EXTRACTED MATERIAL: Begin

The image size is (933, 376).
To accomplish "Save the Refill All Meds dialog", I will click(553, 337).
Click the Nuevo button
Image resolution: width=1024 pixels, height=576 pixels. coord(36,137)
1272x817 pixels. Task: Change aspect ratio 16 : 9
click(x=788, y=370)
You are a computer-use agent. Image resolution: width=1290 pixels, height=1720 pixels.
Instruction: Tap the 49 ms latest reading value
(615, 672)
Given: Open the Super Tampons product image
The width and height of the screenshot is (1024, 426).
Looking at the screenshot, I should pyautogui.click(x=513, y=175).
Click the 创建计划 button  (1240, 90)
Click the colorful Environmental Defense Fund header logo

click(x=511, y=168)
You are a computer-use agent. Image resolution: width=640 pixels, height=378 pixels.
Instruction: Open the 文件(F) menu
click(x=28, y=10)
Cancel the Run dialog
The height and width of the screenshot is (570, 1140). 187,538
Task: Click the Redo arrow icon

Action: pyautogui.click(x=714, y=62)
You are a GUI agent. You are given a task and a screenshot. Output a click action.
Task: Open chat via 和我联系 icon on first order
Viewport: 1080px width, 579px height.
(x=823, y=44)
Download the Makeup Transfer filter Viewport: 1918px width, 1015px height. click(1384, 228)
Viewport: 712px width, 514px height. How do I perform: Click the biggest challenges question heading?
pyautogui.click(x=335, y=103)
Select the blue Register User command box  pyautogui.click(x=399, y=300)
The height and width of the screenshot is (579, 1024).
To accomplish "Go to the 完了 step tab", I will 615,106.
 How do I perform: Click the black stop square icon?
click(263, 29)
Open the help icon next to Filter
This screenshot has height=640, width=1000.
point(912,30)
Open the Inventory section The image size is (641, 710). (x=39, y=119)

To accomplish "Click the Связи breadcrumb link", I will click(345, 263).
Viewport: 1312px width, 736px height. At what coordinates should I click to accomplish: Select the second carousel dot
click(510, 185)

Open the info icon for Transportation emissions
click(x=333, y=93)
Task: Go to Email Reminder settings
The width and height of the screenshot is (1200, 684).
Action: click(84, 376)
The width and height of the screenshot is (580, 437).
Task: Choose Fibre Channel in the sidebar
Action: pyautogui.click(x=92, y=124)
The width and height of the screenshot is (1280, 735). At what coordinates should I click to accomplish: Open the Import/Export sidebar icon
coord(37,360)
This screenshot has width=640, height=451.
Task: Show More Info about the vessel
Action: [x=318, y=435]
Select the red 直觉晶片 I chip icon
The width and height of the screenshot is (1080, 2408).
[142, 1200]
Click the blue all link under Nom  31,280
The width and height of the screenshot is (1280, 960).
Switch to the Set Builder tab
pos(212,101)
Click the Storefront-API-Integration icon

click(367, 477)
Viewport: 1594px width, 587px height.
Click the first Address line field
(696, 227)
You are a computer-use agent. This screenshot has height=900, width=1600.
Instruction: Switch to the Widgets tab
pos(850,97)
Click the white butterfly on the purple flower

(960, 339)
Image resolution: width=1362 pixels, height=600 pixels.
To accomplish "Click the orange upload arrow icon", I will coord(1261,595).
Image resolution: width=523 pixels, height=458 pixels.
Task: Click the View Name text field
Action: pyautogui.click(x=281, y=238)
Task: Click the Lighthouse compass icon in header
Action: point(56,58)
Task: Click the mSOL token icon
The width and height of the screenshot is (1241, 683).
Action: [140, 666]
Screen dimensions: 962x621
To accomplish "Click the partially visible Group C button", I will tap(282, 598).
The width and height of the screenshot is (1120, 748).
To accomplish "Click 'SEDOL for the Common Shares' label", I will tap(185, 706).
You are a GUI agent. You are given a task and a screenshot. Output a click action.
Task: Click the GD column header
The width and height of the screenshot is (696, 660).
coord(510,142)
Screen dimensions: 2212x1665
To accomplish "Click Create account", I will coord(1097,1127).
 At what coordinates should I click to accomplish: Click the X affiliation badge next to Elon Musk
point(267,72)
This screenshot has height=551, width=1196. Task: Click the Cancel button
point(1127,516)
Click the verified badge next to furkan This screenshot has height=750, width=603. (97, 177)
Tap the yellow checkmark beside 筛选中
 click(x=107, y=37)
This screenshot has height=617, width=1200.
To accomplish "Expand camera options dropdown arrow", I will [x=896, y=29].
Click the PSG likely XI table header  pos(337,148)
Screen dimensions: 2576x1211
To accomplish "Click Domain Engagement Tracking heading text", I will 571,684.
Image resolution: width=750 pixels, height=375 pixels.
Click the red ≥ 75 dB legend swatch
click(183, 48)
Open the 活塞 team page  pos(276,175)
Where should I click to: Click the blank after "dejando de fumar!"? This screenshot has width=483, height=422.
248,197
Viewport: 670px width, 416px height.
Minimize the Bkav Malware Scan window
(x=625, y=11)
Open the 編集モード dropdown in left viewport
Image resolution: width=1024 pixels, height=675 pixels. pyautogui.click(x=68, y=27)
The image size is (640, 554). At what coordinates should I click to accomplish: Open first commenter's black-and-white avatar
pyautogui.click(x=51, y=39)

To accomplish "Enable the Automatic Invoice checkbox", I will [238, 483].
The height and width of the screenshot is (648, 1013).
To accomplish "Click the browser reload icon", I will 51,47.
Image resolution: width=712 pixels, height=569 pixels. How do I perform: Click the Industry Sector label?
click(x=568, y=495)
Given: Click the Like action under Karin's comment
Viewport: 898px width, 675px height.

EXTRACTED MATERIAL: End

**ASSIGNED TASK**
Look above for the line with "Instruction: Switch to the Widgets tab" and the line with "Image resolution: width=1362". Retype those two lines and every line between them exactly, adding nothing.

**YOUR RESPONSE**
Instruction: Switch to the Widgets tab
pos(850,97)
Click the white butterfly on the purple flower

(960, 339)
Image resolution: width=1362 pixels, height=600 pixels.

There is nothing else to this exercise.